NOTE: Patients with a permanently implanted catheter system in place for repeated draining of pleural effusions or ascites (eg, "PleurX" system) are eligible.;[19] Have a history of another malignancy except for basal or squamous cell skin cancer, in situ carcinoma of the cervix, other noninvasive cancers that in the judgment of the investigator and sponsor may not affect the interpretation of the study results or other solid tumors treated curatively and without evidence of recurrence for at least 3 years prior to the study.;[20] Have any major surgery less than 2 weeks prior to initiation of study treatment. ;[21] Have any condition (eg, psychological, geographical.) that does not permit compliance with study and follow-up procedures or suggests that the patient is, in the investigator*s opinion, not an appropriate candidate for the study. ;[22] Are pregnant or lactating women. ;The following Exclusion Criteria [23]-[24] will be assessed at the end of the 8-week lead-in study period with erlotinib monotherapy: ;[23] Have radiographic or clinical progression of disease (according to RECIST version 1.1) at the end of the 8-week erlotinib lead-in study period. ;[24] Have CNS metastasis (screening not required) except:
Patients with CNS metastases treated with surgery and/or radiation are eligible for randomization if they are, at the end of the 8-week erlotinib lead-in study period, either or both of the following:
• Clinically stable with regard to neurologic function and off corticosteroids after cranial irradiation (ie, whole-brain radiation therapy, focal radiation therapy, or stereotactic radiosurgery) at least 3
weeks prior to randomization, or after surgical resection performed at least 28 days prior to randomization.

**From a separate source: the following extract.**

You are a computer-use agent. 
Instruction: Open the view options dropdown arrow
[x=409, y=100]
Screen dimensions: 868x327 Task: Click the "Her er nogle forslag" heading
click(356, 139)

The patient may have no evidence of Grade >=1 CNS hemorrhage based on pretreatment magnetic resonance imaging (MRI) or IV contrast-enhanced computed tomography (CT) performed within 3 weeks prior to randomization
• asymptomatic with regard to neurologic function and, if taking corticosteroids, must be on a stable dose for >=2 weeks prior to randomization.
Patients with CNS metastases not treated with surgery and/or radiation are eligible for randomization if they are at the end of the 8-week erlotinib lead-in study period asymptomatic and clinically stable with regard to neurologic function and not requiring steroids or anticonvulsants to control CNS metastases-related symptoms.